*TASK REQUIREMENTS:*
Exact reproduction, images excluded: write out the records below.

*EXERCISE DATA:*
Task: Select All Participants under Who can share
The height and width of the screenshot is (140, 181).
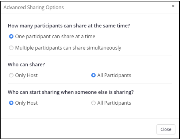Action: [x=93, y=75]
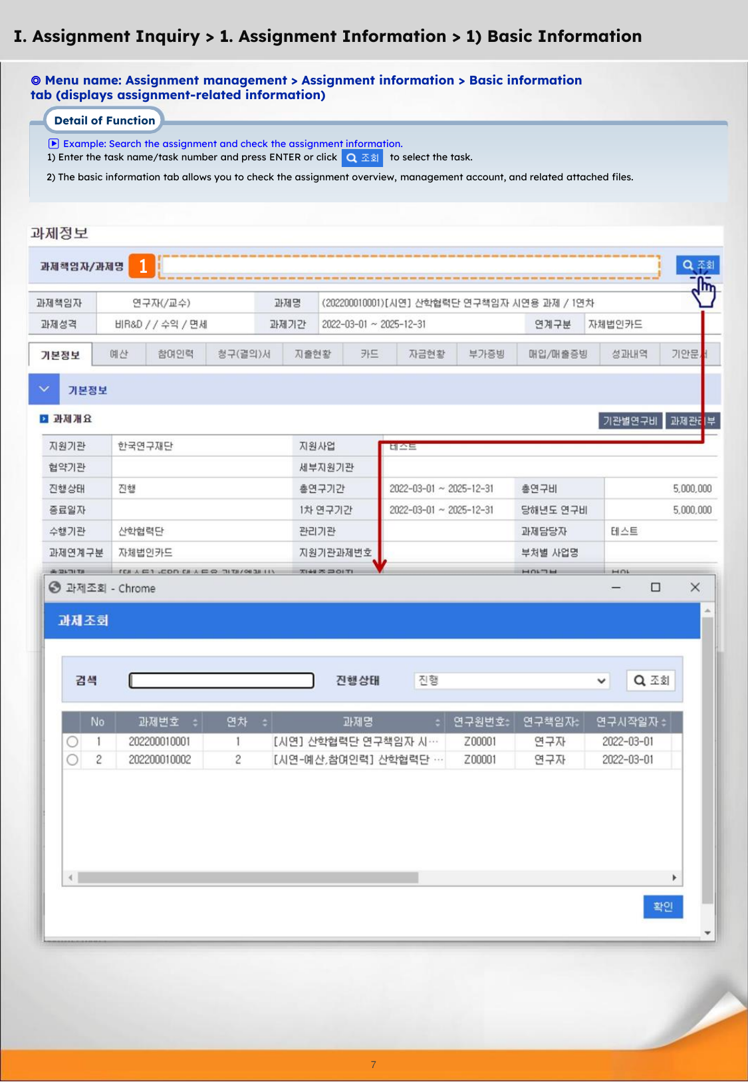Sort by the 연차 column arrows
Screen dimensions: 748x1082
click(x=265, y=722)
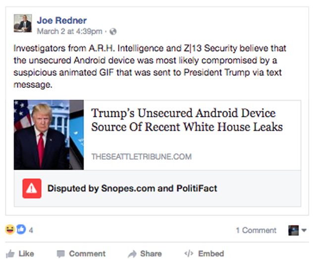Show the reactions count of 4
Screen dimensions: 316x259
pos(31,230)
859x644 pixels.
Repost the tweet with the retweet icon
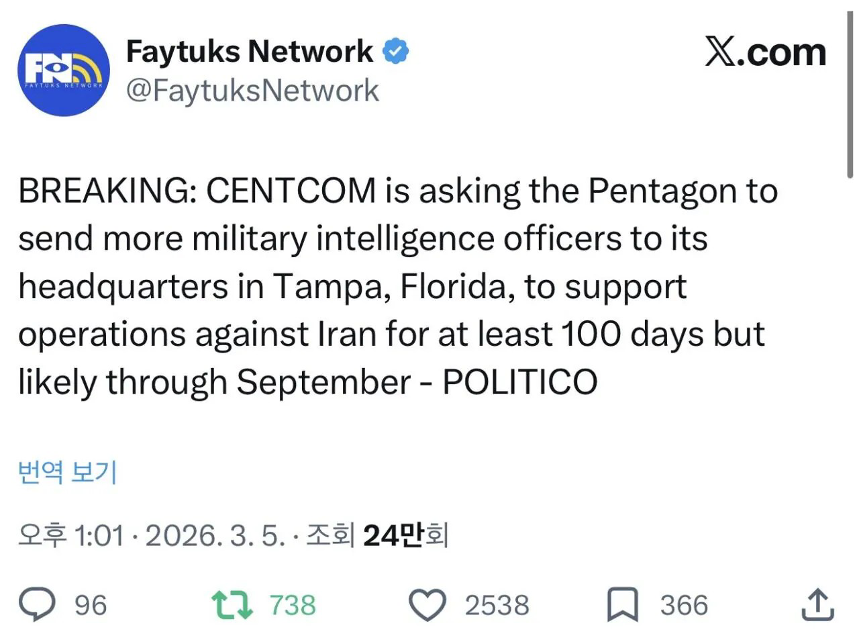[x=231, y=604]
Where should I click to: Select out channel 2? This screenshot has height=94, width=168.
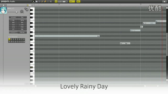(11, 39)
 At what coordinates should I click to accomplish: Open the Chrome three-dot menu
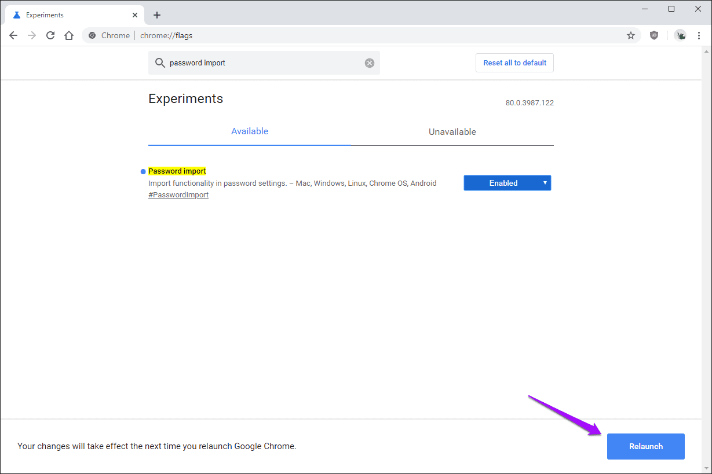coord(699,35)
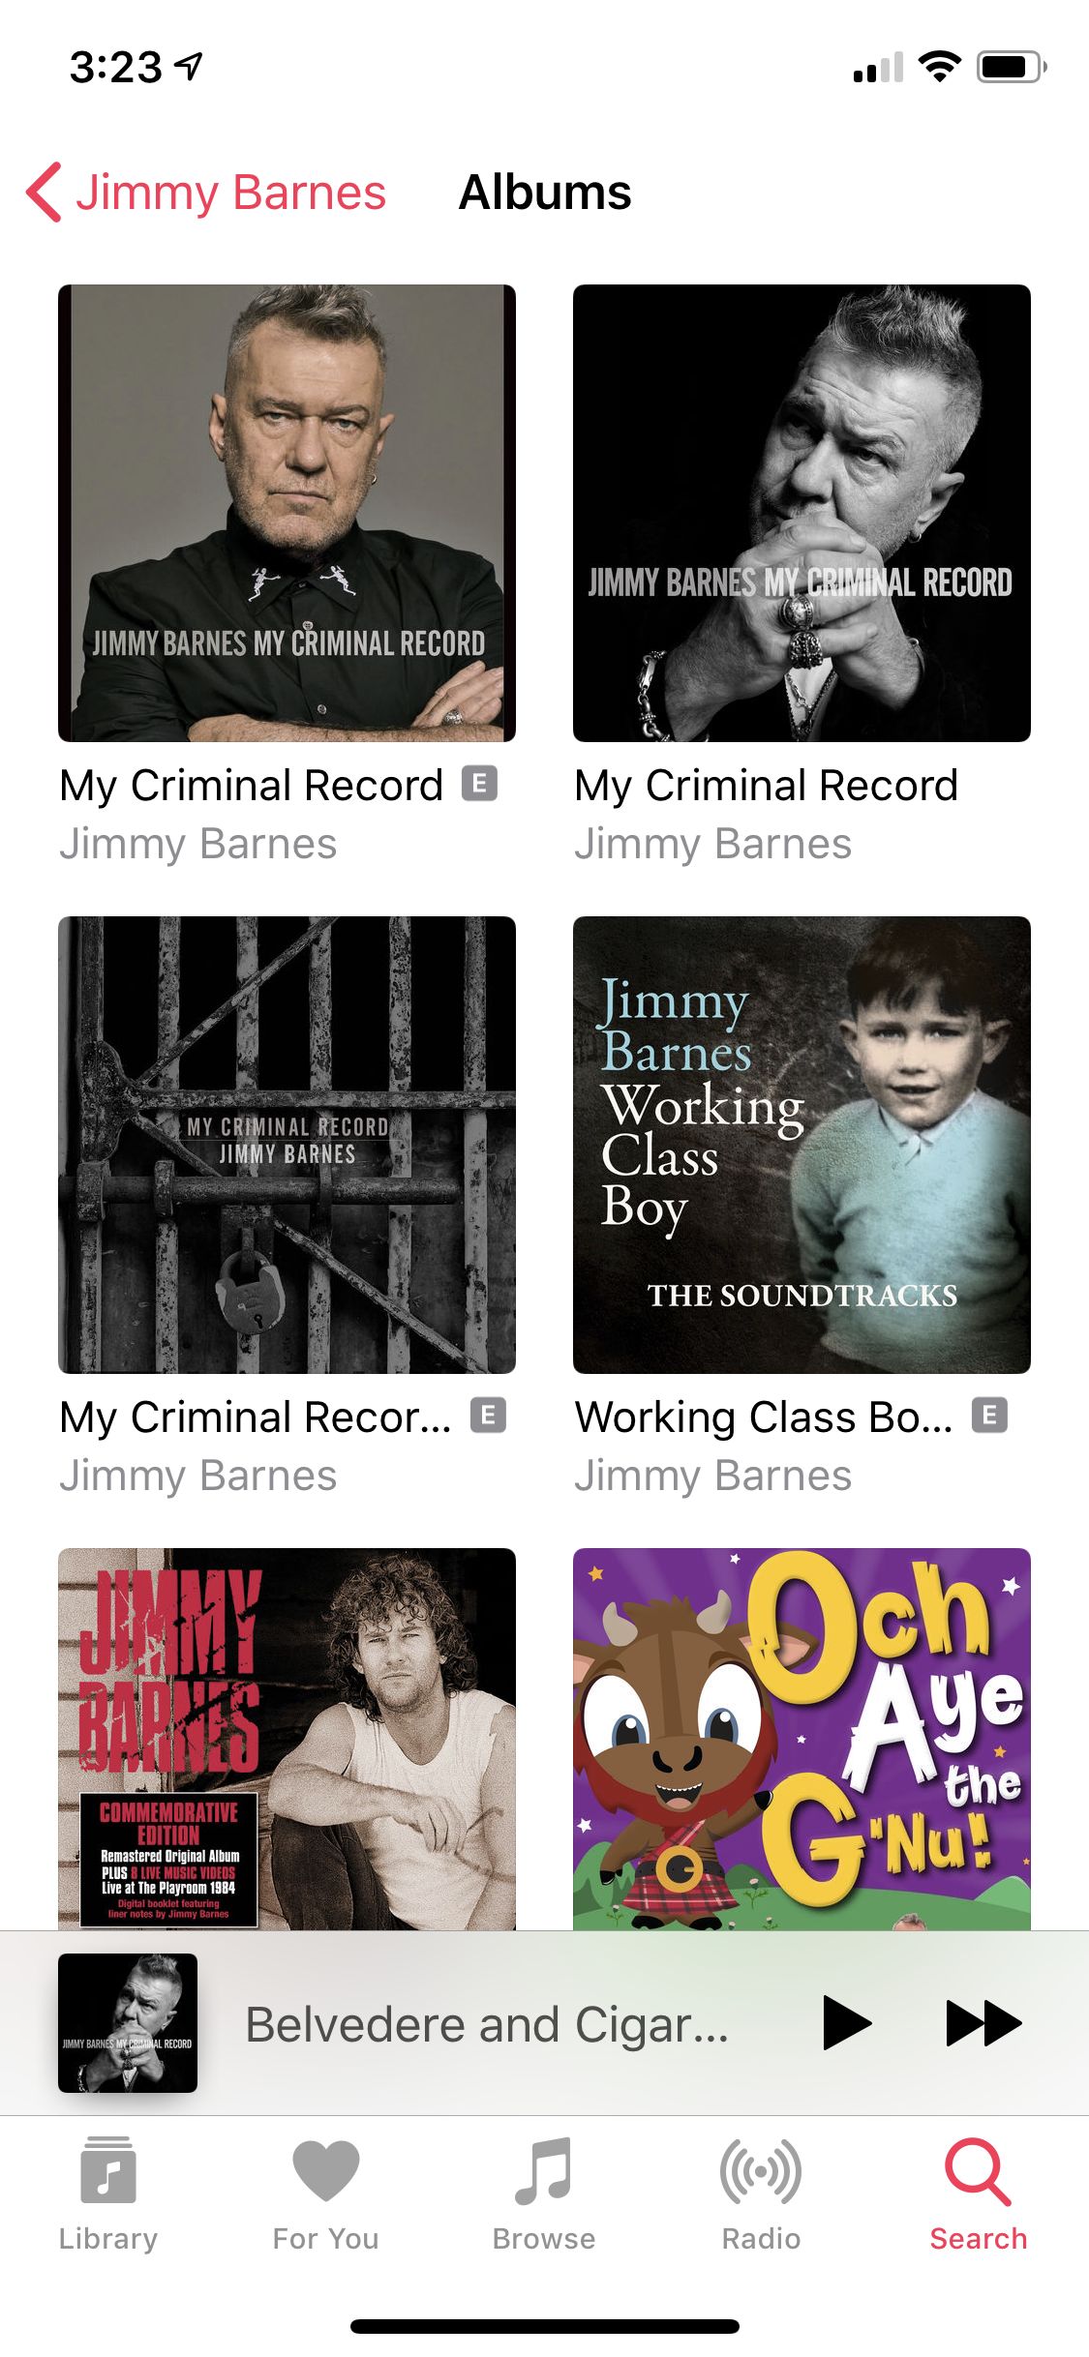The image size is (1089, 2357).
Task: Open mini player album artwork thumbnail
Action: [128, 2023]
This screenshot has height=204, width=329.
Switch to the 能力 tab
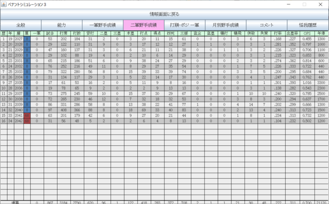point(62,25)
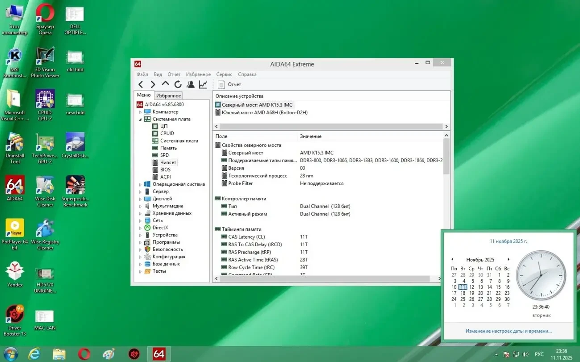Collapse the Системная плата tree node
The width and height of the screenshot is (580, 362).
(x=141, y=119)
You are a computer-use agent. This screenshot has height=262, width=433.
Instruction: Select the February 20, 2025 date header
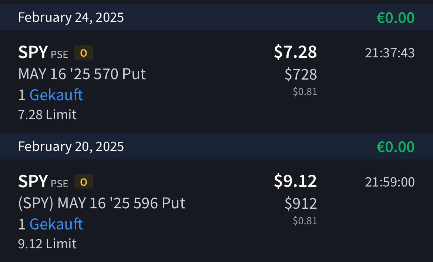coord(71,147)
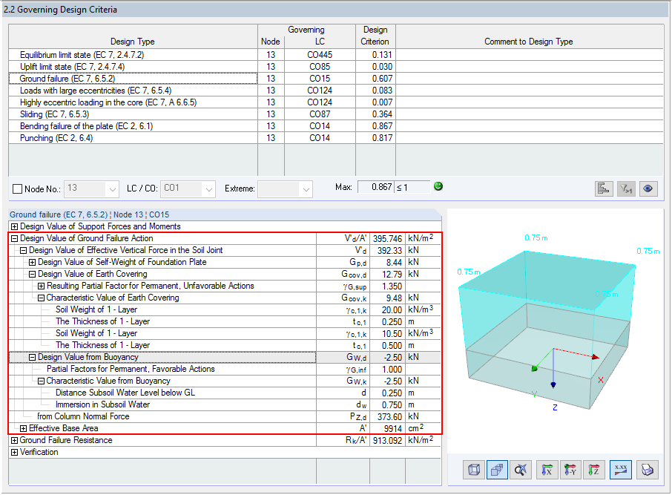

*EXPECTED ANSWER:*
Task: Select All Participants under Who can share
The height and width of the screenshot is (140, 181).
Action: [x=93, y=75]
Sort by the 연차 column arrows
Screen dimensions: 748x1082
click(x=265, y=722)
Show the reactions count of 4
Screen dimensions: 316x259
pos(31,230)
859x644 pixels.
Repost the tweet with the retweet icon
[x=231, y=604]
Where should I click to: Select out channel 2? This screenshot has height=94, width=168.
(11, 39)
 At what coordinates should I click to accomplish: Open the Chrome three-dot menu
coord(699,35)
The image size is (1089, 2357).
Task: Open mini player album artwork thumbnail
Action: [128, 2023]
This screenshot has height=204, width=329.
Switch to the 能力 tab
point(62,25)
Collapse the Системная плата tree node
The width and height of the screenshot is (580, 362).
(x=141, y=119)
You are a computer-use agent. This screenshot has height=262, width=433.
Instruction: Select the February 20, 2025 date header
coord(71,147)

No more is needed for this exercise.